Updates from August, 2019 Toggle Comment Threads | Keyboard Shortcuts

  • Kate 20:53 on 2019-08-18 Permalink | Reply  

    I have to admit this view of Ste-Catherine and St-Urbain looks livelier in 1964 than it does today, although the street paving element is weirdly familiar.

     
    • Ian 21:25 on 2019-08-18 Permalink

      The old version looks like a city where you might be able to have some fun.

      The contemporary version looks like a colony on a planet where you can’t breathe the air and the only thing to eat is parsnips, with a vast supporting bureaucracy around their growth..

    • Patrick 02:08 on 2019-08-19 Permalink

      Always startling to see all the English on the signs. It’s been a long time since I’ve seen a reference to the Red Feather–and I didn’t realize it was a specifically Protestant. I wonder how many of those old-school men-only taverns still exist in the city. Nothing on the tables except a salt shaker foaming up the beer. Of course, that would only make you more thirsty… Crazy, but any crazier than adding sea salt to chocolate?

    • Kate 07:21 on 2019-08-19 Permalink

      Patrick, there are no men-only taverns now – haven’t been since the mid-1980s.

    • MarcG 08:28 on 2019-08-19 Permalink

      You still see some relic “bienvenue aux dames” signs around but the one at de L’Eglise and de la Verendrye in Cote-Saint-Paul was recently turned into a vape shop or something.

    • DeWolf 12:10 on 2019-08-19 Permalink

      Ian, are you really dissing Place des Arts, where kids run through the wading pool and people sit around eating ice cream and listening to music? Seriously?

    • Chris 19:21 on 2019-08-19 Permalink

      DeWolf, but at what cost? In the old picture, motorists are able to use the street, and in the new picture they are being “punished” by having that space taken away from them! And clearly the air is less breathable without the wonderful automobile fragrance! Sarcasm off. 🙂

    • Ian 08:28 on 2019-08-20 Permalink

      DeWolf, I was speaking (ok, writing) tongue in cheek, but since you take offense, yes, indeed I am dissing PdesA as urban design. It is an architectural wasteland.Yes, there are many humans there, making the best of an inhuman space, but it doesn’t make the space any less ugly and visually unwelcoming. As Kate points out, the 1964 version looks a lot livelier. Also, good luck funding any shade anywhere, but that’s another story.

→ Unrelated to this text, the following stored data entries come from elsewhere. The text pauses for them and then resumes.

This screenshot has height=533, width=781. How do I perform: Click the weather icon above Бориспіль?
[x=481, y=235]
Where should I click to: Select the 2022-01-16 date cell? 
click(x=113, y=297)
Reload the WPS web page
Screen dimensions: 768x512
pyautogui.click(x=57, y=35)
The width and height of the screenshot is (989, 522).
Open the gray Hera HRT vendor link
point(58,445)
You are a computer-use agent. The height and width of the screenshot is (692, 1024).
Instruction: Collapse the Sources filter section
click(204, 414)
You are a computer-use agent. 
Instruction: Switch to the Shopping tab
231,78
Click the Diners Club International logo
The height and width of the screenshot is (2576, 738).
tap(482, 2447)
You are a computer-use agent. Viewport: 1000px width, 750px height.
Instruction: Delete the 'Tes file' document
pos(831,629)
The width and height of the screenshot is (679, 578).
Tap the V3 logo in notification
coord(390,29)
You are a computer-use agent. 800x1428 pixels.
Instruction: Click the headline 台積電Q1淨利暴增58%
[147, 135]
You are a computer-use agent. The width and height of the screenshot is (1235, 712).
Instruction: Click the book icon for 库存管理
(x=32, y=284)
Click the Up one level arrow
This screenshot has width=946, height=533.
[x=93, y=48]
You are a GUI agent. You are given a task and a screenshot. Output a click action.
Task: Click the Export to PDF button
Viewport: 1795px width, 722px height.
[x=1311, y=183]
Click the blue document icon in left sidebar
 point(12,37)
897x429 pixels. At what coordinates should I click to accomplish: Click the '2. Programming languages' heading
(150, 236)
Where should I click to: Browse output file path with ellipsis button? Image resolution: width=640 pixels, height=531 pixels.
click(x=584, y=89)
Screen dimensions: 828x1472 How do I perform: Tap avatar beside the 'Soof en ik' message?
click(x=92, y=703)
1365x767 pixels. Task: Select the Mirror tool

      Chris – never a wasted opportunity to trot out your favourite unrelated topics. I’m surprised you didn’t somehow shoehorn in that you’re an atheist.

    • Michael Black 08:38 on 2019-08-20 Permalink

      Place des arts used to be a great space. There was grass and lots of people went there during lunch hour. Then they added the museum, and the grass was gone. Worse, there was a !ot more concrete. I remember seeing O Vertigo perform outside about 1992, and in the sun, that concrete was harsh on the eyes.

      I haven’t gone near there in years, ever since they made the area into a permanent festival space.

      Michael

    • CE 08:40 on 2019-08-20 Permalink

      I don’t think PdA is too bad, it’s evolved into a pretty good public space. Complex Desjardins is another matter but even that has improved over the years as they’ve tried to put some street life on the street-facing parts (which apparently horrified the architect who believed the building should be inward facing and leave the street dead).

  • Kate 09:56 on 2019-08-18 Permalink | Reply  

    The gay pride parade begins at 13h Sunday at René-Lévesque and Metcalfe, moving eastward into the Village. Many politicians and figures of note are expected, as well as thousands of onlookers.

    Update: Report with photos from the Journal, reports from CTV, Radio-Canada, CBC.

     
    • mare 17:37 on 2019-08-18 Permalink

      It’s not the GAY Pride parade anymore. It’s a parade for everyone who’s proud to be in the QUILTBAG.

    • Kate 18:34 on 2019-08-18 Permalink

      Ah OK. Eastward into the Quiltbag Village, then.

    • Mitchell 07:07 on 2019-08-19 Permalink

      @mare I do like QUILTBAG. First time I’ve seen it used by anyone other than Bogi Takacs, so it must be catching on?